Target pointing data
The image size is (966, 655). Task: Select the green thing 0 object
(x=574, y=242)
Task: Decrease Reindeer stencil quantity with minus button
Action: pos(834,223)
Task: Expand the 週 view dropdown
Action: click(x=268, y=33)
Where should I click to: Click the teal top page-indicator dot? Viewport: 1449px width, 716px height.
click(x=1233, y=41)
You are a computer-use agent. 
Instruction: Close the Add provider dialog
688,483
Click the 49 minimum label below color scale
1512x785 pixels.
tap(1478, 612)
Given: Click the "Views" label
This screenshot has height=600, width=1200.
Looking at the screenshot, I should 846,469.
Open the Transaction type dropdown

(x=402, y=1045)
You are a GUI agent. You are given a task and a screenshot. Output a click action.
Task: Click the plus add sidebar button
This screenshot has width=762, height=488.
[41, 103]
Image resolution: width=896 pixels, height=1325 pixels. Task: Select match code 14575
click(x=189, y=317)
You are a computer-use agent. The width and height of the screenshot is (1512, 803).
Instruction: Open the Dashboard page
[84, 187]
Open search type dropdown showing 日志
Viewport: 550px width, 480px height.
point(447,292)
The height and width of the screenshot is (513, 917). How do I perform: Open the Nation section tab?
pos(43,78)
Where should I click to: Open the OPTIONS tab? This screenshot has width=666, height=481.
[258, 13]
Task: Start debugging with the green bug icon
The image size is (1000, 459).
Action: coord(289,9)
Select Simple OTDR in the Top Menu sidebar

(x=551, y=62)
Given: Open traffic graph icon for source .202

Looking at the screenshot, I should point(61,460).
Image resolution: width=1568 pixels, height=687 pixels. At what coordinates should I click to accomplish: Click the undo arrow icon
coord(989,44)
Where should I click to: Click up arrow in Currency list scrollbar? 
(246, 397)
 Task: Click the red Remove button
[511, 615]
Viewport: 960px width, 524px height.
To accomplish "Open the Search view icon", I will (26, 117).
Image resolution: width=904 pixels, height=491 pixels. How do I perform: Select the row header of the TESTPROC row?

### Directions
Copy out the listing word for word, beginning with the line that contains "Click the 49 minimum label below color scale" and continuing through the line that contains "(x=551, y=62)", both of those lines included.

### Exercise answer
Click the 49 minimum label below color scale
1512x785 pixels.
tap(1478, 612)
Given: Click the "Views" label
This screenshot has height=600, width=1200.
Looking at the screenshot, I should 846,469.
Open the Transaction type dropdown

(x=402, y=1045)
You are a GUI agent. You are given a task and a screenshot. Output a click action.
Task: Click the plus add sidebar button
This screenshot has width=762, height=488.
[41, 103]
Image resolution: width=896 pixels, height=1325 pixels. Task: Select match code 14575
click(x=189, y=317)
You are a computer-use agent. The width and height of the screenshot is (1512, 803).
Instruction: Open the Dashboard page
[84, 187]
Open search type dropdown showing 日志
Viewport: 550px width, 480px height.
point(447,292)
The height and width of the screenshot is (513, 917). How do I perform: Open the Nation section tab?
pos(43,78)
Where should I click to: Open the OPTIONS tab? This screenshot has width=666, height=481.
[258, 13]
Task: Start debugging with the green bug icon
The image size is (1000, 459).
Action: coord(289,9)
Select Simple OTDR in the Top Menu sidebar

(x=551, y=62)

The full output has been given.